DIRECTIVE 1:
Copy, unchanged, the part of the listing that opens with the line containing "Image resolution: width=335" and closes with the line containing "tap(1378, 225)", both ends included.

DOCUMENT SECTION:
===============

# Too Much Fun



## coyote_buster (Mar 11, 2007)

Oh! Who am I kidding, theres no such thing. 
I have been trapping some ***** for my neighbor around his sileage pile and havent gottan jack s***, then i noticed an old abandoned building site south 1/4 mile and later found out its the guys brother that farms it, so i go talk to him and he said hed be more than happy to let me trap ***** there so i go over there to scout and there a a few old chicken coops, hog barns, cattle barns, hay shed, and the hous all run down and there all **** trails everywhere and i havent even gone into the shelterbelt yet becuse it windy and standing next to a tree as it falls down isnt a good feeling, but im so exited
does anyone know of any good bait other than marshmallows eggs and fish, i have yet to try fish but so far havent had luck with the other two


----------



## CoyoteBlitz (Apr 11, 2007)

you might try something sweet smelling.(peanut butter,honey,molasas,smashed old mushy apples w/ honey,) or sardines work great.
:sniper:


----------



## coyote_buster (Mar 11, 2007)

i did have a mollases/syrup lure but it didnt get anything, my friends used sardines and they would catch more cats than ***** even when they were a long ways from any farms, but i am really exited because i found a whole buch of holes that are fresh i seen two squirells and a rabbit, a pheasant and tons of **** habitat, i havent gone into the shelterbelt yet but will when the wind dies down, because some trees were falling down so i just played it safe, now i just need to find more places like that


----------



## smitty223 (Mar 31, 2006)

===============

INFORMATION SHOWN:
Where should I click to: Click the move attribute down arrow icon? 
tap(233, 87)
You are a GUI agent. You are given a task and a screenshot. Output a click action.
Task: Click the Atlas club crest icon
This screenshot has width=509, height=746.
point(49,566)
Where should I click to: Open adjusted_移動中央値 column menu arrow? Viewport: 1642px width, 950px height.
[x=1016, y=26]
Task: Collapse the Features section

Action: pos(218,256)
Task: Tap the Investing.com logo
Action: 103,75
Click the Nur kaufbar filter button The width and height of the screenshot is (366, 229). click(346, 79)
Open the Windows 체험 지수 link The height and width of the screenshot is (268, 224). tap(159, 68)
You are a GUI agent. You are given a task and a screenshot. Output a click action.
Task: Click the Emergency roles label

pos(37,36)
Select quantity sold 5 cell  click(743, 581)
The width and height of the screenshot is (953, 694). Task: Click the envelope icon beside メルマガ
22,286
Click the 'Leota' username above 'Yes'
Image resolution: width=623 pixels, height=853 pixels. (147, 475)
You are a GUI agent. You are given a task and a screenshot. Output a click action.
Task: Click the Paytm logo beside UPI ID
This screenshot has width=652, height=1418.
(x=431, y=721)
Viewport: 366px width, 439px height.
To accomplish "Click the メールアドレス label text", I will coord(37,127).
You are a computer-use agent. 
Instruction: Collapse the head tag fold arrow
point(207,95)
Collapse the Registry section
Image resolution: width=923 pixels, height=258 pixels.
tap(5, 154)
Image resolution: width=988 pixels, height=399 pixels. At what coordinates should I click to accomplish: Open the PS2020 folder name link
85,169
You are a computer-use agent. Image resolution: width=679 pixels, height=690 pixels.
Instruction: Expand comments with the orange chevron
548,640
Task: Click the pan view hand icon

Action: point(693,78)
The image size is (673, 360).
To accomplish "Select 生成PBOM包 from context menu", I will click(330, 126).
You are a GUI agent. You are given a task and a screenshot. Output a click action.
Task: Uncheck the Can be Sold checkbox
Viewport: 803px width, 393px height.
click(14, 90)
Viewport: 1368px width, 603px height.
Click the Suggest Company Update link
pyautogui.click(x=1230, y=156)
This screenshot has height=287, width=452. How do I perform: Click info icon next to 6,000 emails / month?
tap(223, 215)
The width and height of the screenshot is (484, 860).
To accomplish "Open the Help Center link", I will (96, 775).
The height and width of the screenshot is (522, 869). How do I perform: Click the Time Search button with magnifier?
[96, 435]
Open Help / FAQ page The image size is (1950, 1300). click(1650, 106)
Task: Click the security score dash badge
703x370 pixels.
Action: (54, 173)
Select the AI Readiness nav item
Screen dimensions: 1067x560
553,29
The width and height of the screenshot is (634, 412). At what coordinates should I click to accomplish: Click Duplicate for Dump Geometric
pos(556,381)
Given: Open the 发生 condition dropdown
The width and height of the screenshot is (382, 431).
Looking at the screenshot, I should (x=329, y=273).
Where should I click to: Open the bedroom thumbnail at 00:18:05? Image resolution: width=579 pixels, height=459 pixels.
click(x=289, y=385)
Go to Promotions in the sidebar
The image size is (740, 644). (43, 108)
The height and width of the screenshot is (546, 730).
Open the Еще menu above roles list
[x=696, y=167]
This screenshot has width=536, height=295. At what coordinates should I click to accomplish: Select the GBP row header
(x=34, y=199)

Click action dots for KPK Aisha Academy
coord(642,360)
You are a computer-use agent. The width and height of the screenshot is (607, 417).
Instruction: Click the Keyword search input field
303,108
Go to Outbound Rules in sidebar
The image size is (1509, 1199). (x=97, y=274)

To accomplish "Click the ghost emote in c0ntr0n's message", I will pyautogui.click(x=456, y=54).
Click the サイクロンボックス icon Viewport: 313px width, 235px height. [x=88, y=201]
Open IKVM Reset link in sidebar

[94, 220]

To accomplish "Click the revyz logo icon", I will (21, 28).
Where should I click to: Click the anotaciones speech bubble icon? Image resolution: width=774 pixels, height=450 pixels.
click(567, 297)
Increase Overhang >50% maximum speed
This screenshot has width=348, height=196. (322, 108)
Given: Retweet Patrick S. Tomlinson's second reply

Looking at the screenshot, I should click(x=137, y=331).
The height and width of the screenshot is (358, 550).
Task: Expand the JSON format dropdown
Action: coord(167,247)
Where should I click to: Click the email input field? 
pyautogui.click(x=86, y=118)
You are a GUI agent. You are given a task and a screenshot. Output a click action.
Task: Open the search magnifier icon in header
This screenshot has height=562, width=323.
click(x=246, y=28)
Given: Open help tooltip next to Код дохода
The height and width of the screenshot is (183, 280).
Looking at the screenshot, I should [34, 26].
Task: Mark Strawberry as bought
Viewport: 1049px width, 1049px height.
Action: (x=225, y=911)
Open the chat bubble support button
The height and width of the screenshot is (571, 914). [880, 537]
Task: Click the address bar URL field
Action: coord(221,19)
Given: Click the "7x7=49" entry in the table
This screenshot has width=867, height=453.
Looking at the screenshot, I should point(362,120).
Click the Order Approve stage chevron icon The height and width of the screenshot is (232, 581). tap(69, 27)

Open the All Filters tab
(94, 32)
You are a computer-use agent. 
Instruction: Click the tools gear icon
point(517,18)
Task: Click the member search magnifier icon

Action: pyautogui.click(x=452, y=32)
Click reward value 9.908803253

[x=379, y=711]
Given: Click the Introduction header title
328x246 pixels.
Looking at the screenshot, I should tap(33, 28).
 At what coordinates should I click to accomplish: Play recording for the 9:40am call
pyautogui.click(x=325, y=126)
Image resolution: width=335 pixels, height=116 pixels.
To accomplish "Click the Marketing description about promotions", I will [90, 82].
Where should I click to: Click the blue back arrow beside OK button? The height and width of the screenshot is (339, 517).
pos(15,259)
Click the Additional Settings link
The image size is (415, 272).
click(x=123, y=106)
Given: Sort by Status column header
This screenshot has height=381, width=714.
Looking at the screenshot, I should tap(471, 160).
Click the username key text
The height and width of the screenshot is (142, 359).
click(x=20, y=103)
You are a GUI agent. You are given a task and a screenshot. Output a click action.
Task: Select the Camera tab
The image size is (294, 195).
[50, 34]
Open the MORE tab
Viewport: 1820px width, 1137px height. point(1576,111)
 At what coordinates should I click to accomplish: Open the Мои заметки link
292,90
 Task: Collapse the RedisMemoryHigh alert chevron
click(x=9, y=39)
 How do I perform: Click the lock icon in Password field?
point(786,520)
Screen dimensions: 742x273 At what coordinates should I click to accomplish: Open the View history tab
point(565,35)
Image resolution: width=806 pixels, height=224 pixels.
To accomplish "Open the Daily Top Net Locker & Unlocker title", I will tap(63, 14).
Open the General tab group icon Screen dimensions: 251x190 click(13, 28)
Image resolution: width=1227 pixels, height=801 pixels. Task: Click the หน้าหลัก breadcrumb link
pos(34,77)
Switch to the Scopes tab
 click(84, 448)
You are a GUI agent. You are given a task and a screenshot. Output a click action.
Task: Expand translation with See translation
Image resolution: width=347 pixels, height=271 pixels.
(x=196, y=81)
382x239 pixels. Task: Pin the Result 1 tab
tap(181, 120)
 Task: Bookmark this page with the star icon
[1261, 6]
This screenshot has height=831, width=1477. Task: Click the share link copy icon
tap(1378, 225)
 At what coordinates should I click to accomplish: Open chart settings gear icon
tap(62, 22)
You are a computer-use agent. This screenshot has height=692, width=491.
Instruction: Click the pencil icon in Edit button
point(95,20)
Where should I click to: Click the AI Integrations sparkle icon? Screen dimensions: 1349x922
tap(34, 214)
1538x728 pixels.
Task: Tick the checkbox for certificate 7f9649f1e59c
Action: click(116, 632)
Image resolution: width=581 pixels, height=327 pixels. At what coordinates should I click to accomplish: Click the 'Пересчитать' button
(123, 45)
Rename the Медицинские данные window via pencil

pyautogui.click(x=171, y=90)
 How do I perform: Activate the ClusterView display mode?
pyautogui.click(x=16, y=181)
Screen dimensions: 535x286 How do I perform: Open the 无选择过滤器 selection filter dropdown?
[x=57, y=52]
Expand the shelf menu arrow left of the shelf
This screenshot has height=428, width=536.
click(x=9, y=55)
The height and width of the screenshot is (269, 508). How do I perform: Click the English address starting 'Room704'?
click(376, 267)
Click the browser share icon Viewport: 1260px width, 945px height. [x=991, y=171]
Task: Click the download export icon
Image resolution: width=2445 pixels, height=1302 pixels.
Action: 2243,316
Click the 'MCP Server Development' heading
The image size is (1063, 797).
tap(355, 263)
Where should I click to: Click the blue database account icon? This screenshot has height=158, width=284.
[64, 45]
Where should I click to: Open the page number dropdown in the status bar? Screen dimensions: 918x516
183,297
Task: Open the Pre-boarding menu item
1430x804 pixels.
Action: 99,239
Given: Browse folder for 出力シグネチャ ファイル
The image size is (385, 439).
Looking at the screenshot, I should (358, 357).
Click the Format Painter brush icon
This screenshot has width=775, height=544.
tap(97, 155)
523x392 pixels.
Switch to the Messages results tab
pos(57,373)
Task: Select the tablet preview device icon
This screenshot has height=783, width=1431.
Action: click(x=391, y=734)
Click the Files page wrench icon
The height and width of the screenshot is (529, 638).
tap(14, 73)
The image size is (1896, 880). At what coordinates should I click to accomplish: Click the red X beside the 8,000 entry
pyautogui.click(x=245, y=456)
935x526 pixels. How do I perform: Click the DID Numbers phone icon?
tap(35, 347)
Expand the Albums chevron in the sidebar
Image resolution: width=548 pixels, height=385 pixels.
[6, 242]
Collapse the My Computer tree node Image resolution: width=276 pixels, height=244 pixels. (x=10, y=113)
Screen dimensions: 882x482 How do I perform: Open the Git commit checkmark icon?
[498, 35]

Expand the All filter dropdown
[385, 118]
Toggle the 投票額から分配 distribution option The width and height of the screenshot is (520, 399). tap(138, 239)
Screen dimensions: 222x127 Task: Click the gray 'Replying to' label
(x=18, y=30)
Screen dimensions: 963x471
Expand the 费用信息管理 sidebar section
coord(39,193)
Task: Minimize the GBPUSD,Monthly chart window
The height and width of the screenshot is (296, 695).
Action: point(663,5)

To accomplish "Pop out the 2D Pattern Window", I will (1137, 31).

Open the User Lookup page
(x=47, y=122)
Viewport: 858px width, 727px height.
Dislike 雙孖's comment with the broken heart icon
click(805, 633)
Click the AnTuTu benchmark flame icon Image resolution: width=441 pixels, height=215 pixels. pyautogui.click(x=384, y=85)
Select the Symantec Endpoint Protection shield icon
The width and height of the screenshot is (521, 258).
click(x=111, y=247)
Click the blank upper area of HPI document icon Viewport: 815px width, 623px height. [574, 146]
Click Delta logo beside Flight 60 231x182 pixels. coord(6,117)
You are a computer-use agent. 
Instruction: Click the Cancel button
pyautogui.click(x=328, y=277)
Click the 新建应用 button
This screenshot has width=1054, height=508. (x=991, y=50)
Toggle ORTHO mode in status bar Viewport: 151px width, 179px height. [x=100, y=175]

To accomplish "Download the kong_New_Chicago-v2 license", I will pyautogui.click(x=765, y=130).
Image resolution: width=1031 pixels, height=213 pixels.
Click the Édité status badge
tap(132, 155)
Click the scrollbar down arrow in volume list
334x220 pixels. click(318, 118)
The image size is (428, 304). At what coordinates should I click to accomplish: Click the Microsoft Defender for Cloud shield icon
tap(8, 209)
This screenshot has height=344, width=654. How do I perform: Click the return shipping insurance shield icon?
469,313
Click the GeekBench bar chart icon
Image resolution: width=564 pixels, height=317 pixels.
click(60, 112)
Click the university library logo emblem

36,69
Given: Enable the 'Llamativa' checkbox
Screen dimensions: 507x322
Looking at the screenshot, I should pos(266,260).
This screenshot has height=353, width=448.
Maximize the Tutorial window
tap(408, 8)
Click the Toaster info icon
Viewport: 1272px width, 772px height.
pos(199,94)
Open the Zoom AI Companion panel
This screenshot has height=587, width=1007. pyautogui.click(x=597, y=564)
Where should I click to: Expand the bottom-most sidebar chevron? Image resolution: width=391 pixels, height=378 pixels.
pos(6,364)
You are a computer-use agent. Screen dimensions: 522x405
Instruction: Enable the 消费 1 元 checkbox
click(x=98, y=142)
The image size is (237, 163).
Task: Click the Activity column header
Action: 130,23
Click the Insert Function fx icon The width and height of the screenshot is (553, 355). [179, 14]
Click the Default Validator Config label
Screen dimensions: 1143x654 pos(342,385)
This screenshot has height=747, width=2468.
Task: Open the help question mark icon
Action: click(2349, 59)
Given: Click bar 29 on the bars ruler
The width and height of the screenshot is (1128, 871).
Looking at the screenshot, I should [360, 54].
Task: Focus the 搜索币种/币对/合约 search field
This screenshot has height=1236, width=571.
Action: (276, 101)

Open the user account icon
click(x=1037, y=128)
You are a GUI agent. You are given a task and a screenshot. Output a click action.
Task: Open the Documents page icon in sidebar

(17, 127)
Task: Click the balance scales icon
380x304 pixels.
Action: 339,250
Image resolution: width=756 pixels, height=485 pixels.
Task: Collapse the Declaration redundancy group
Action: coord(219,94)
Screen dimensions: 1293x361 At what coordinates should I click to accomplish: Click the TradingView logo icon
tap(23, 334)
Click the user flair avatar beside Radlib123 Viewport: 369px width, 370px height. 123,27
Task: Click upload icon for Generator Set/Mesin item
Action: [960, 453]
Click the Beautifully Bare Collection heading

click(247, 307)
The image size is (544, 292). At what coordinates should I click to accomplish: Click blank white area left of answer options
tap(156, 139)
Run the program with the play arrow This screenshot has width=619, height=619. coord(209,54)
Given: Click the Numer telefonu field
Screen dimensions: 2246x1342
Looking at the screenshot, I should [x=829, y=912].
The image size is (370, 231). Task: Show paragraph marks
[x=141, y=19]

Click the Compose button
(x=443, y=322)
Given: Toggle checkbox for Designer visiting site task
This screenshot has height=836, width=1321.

===============

DIRECTIVE 2:
In the trapping thread, which two baits had the opening poster already tried without success?

WRITTEN ANSWER 1:
Image resolution: width=335 pixels, height=116 pixels.
To accomplish "Click the Marketing description about promotions", I will [90, 82].
Where should I click to: Click the blue back arrow beside OK button? The height and width of the screenshot is (339, 517).
pos(15,259)
Click the Additional Settings link
The image size is (415, 272).
click(x=123, y=106)
Given: Sort by Status column header
This screenshot has height=381, width=714.
Looking at the screenshot, I should tap(471, 160).
Click the username key text
The height and width of the screenshot is (142, 359).
click(x=20, y=103)
You are a GUI agent. You are given a task and a screenshot. Output a click action.
Task: Select the Camera tab
The image size is (294, 195).
[50, 34]
Open the MORE tab
Viewport: 1820px width, 1137px height. point(1576,111)
 At what coordinates should I click to accomplish: Open the Мои заметки link
292,90
 Task: Collapse the RedisMemoryHigh alert chevron
click(x=9, y=39)
 How do I perform: Click the lock icon in Password field?
point(786,520)
Screen dimensions: 742x273 At what coordinates should I click to accomplish: Open the View history tab
point(565,35)
Image resolution: width=806 pixels, height=224 pixels.
To accomplish "Open the Daily Top Net Locker & Unlocker title", I will tap(63, 14).
Open the General tab group icon Screen dimensions: 251x190 click(13, 28)
Image resolution: width=1227 pixels, height=801 pixels. Task: Click the หน้าหลัก breadcrumb link
pos(34,77)
Switch to the Scopes tab
 click(84, 448)
You are a GUI agent. You are given a task and a screenshot. Output a click action.
Task: Expand translation with See translation
Image resolution: width=347 pixels, height=271 pixels.
(x=196, y=81)
382x239 pixels. Task: Pin the Result 1 tab
tap(181, 120)
 Task: Bookmark this page with the star icon
[1261, 6]
This screenshot has height=831, width=1477. Task: Click the share link copy icon
tap(1378, 225)

WRITTEN ANSWER 2:
Marshmallows and eggs.